L1 isn't expensive because your team is slow. It's expensive because it's a tax — structural, recurring, compounding — and you've been told the only options are to pay it faster or pay it cheaper. There's a third option. Stop generating the thing that gets taxed.
Frequently asked
- Why is Tier 1 ticket volume a tax rather than a staffing problem?
- A staffing problem has a staffing solution — hire more people and it goes away. Tier 1 volume doesn't behave that way. It scales with headcount, device count, and software sprawl, so it grows as the company grows no matter how well the help desk is run. You pay it every year, it compounds with the org, and adding engineers only funds a bigger collection apparatus. That's the definition of a structural tax, not a capacity gap.
- How do I actually reduce L1 ticket volume instead of just deflecting it?
- Deflection moves a ticket somewhere else — to a knowledge-base article, a self-service portal, or a chatbot that files a better-formatted ticket. The volume still exists; someone still finishes the work. Reducing volume at the source means an agent investigates the request, plans the fix, and executes the change end-to-end under policy, so the ticket never lands in a human queue at all.
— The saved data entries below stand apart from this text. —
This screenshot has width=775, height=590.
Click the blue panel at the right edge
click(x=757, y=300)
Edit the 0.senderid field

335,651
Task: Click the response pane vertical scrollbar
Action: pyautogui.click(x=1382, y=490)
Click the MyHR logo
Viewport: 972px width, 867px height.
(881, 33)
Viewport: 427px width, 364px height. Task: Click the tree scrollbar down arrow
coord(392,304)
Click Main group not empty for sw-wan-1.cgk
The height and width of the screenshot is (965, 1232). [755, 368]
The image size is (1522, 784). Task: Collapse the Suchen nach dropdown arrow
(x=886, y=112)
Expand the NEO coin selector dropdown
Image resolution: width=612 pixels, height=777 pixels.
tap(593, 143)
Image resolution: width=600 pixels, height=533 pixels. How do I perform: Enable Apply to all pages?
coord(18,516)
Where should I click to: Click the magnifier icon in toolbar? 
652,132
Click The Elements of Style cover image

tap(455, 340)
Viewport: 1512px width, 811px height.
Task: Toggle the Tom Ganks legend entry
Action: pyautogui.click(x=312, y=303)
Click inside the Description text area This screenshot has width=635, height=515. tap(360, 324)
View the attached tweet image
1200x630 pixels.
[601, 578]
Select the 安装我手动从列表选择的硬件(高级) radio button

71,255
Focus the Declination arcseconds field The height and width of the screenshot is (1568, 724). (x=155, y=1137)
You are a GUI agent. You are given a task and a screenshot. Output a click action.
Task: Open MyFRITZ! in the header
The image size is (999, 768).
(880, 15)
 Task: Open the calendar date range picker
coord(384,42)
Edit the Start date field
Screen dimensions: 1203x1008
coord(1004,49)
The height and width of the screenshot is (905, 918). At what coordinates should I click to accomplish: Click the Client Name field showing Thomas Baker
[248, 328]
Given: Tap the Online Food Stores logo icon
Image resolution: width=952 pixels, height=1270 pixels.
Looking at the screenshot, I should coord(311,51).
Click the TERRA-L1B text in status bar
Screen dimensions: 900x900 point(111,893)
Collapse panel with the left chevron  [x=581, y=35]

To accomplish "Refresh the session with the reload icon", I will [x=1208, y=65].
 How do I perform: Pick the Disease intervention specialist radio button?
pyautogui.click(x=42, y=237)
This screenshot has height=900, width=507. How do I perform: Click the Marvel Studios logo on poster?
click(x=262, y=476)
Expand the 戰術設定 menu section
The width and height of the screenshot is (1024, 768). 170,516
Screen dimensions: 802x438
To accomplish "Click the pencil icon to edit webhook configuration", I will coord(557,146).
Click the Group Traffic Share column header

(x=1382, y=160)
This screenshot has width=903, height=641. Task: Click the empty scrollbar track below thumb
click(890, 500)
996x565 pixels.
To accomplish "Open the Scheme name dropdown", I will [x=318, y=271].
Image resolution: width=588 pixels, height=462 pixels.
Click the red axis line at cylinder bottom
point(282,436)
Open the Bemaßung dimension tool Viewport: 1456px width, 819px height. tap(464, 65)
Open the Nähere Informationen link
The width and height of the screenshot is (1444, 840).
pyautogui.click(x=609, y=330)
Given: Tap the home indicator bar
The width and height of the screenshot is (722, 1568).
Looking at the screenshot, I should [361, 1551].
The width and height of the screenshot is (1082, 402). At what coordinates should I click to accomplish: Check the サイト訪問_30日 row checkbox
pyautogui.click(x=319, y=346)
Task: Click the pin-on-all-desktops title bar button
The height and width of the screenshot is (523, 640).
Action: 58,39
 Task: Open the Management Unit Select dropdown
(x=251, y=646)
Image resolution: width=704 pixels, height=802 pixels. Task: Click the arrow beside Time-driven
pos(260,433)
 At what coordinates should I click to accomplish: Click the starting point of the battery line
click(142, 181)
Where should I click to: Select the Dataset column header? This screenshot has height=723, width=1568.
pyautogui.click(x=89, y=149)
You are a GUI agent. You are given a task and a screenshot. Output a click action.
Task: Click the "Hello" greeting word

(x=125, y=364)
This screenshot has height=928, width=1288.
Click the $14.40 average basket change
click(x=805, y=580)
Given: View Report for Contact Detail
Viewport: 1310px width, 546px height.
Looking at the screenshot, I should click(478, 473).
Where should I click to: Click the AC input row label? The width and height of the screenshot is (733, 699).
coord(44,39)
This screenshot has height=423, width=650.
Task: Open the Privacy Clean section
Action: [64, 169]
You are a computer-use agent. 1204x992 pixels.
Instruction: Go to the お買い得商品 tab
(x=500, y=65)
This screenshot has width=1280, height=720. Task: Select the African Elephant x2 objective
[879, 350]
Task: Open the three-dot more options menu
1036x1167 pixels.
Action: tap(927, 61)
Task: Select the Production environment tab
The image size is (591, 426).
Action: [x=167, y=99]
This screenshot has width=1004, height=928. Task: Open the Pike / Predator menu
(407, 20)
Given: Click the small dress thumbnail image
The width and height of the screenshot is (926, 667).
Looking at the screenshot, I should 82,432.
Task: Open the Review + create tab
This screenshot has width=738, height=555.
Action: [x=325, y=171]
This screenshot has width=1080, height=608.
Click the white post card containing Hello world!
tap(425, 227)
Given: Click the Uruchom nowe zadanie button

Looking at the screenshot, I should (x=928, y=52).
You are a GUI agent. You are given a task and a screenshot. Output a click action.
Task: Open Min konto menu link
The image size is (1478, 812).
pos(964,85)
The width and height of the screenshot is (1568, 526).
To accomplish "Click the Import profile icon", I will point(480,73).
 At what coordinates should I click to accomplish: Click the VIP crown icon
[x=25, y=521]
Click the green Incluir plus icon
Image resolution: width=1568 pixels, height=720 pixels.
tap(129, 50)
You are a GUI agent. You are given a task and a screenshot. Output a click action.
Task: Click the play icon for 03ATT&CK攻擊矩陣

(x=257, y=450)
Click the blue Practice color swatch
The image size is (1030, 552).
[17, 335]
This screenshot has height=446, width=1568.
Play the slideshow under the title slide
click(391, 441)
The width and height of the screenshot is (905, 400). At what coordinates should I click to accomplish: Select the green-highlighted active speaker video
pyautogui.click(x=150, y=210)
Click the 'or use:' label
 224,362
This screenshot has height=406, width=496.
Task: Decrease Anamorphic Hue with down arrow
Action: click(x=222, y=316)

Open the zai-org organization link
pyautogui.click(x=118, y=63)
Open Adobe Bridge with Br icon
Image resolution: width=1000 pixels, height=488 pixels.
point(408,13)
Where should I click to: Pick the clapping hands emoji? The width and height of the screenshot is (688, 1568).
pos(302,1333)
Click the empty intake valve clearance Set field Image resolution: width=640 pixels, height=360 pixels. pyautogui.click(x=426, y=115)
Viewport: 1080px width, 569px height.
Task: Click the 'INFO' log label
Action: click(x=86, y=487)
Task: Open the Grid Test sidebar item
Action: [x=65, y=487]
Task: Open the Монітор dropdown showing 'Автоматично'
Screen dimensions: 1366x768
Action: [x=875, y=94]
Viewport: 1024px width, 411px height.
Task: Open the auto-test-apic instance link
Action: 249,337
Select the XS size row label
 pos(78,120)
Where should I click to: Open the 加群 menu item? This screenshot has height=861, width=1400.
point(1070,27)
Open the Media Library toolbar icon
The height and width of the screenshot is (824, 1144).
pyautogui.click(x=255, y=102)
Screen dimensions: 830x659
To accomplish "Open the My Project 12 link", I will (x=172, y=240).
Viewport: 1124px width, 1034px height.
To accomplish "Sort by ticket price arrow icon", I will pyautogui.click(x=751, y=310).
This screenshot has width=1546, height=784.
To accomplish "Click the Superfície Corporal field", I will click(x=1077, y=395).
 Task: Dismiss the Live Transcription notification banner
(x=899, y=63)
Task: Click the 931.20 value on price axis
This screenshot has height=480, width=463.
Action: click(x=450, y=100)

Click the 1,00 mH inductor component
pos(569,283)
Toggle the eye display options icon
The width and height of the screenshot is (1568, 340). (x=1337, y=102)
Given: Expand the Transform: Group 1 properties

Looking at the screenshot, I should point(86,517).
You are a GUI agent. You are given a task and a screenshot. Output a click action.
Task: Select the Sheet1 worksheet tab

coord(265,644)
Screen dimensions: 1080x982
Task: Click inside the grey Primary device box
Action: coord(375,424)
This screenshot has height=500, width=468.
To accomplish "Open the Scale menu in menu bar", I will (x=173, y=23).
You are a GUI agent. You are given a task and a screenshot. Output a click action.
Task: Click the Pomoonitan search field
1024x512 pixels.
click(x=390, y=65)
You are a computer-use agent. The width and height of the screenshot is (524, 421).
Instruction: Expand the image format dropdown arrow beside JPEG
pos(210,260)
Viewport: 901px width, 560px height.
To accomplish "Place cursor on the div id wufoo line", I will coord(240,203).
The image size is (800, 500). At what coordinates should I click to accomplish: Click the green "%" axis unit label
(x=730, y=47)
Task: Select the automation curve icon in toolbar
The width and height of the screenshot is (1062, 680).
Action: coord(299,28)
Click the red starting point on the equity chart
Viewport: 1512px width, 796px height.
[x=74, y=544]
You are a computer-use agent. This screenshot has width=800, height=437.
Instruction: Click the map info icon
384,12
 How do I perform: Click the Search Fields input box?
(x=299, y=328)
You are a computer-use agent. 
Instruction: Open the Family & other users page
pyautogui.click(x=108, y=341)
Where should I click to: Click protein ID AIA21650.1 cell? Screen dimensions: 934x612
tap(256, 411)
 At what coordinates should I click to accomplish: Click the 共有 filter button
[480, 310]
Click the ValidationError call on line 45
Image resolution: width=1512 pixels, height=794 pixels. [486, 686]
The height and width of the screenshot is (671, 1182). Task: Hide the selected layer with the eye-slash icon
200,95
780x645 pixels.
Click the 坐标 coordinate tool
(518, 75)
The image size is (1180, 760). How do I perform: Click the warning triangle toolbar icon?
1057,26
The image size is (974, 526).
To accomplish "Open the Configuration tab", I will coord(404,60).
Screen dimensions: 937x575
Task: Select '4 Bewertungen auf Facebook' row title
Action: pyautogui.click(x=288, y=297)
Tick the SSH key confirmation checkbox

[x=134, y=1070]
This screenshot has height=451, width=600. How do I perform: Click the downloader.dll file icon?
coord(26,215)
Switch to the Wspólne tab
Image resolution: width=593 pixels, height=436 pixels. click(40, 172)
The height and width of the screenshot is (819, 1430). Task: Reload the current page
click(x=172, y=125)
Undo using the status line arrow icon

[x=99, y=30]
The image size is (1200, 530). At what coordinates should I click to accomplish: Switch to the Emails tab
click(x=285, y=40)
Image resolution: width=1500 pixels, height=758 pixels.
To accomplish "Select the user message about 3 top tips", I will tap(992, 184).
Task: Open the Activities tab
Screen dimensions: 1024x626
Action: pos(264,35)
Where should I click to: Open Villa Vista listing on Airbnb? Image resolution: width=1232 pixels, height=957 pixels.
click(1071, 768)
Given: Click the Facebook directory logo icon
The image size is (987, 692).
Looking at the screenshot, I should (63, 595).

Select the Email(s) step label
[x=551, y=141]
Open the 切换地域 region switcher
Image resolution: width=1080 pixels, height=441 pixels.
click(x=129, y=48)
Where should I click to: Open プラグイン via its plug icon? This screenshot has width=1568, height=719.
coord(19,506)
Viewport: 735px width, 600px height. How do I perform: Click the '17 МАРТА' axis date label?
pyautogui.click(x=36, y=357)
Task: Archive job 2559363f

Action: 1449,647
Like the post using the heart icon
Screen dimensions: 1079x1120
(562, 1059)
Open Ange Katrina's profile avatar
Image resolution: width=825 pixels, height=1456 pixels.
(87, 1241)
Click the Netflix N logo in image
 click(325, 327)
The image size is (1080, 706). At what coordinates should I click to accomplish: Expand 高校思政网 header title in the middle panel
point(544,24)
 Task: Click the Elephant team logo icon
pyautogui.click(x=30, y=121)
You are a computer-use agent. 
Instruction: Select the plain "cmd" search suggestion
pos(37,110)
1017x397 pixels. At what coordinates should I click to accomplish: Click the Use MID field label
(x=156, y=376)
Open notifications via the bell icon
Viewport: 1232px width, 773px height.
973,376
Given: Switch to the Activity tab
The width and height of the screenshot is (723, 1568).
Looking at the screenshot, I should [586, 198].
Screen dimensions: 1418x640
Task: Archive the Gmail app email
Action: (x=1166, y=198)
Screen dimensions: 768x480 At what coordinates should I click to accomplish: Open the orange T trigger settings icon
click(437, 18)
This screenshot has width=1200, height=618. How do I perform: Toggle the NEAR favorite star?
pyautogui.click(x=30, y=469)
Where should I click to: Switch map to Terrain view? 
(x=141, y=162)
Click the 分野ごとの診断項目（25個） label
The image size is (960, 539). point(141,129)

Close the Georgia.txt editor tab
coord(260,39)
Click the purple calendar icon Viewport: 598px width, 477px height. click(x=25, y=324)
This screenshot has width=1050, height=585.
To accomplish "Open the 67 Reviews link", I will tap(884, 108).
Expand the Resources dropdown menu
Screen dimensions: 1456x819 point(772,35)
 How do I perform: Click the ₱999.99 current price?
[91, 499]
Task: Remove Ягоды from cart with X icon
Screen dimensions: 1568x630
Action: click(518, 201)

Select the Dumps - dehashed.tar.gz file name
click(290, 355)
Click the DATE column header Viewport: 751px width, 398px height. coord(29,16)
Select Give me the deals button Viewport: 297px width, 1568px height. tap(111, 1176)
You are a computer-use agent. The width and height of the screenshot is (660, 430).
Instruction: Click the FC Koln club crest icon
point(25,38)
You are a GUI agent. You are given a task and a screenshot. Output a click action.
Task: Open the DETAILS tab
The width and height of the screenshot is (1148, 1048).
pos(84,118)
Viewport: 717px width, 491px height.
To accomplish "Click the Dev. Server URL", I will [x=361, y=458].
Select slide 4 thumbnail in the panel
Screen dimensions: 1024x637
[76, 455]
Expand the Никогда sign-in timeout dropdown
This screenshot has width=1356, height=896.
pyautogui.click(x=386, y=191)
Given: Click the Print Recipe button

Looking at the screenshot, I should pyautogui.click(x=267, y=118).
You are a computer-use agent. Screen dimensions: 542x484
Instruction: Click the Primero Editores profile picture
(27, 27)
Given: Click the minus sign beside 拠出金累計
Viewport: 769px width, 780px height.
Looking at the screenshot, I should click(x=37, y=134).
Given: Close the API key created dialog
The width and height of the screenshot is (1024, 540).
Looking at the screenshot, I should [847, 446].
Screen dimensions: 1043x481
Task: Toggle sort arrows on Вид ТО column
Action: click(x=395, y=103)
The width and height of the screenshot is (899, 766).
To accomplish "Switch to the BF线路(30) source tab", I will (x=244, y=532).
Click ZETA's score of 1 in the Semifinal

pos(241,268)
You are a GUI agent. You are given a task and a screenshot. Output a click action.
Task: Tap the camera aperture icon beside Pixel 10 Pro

Dex resolves the L1 surface — password resets, MFA recovery, group and license access, software provisioning, basic device issues — this way, at a 90%+ end-to-end rate.
- Does removing L1 work mean Dex only handles the easy tickets?
- No. Dex resolves L1 through L3 autonomously — not just L1. The same investigate-plan-execute loop that removes routine password and access work also handles deeper Tier 2 and Tier 3 troubleshooting, configuration, and engineering-adjacent tasks that used to require a senior tech. L1 is where the tax is heaviest by volume, which is why this post starts there. Only genuine architectural or judgment calls escalate to a human, with full context attached.
- If I automate L1, will I just need fewer help desk staff?
- Headcount reduction is the smallest part of the return, and usually not the point. The bigger shift is that your existing engineers stop running a reactive queue and get their calendar back for project work — migrations, security hardening, integrations. The cost that disappears lives mostly in other teams' productivity and in your senior engineers' interrupted output, not in the help desk line item. See our breakdown in The IT helpdesk math for the full loaded-cost picture.
- How is removing L1 volume different from a chatbot or copilot deflecting it?
- A chatbot answers and a copilot suggests; both hand the actual execution back to a person or a portal. Dex performs the action against the real backend — Entra ID, Exchange Online, SharePoint, Intune — under an explicit policy with a full audit trail. The distinction matters for the math: deflection lowers the apparent queue while the work, and its loaded cost, still gets done downstream. Removal eliminates the unit of work entirely.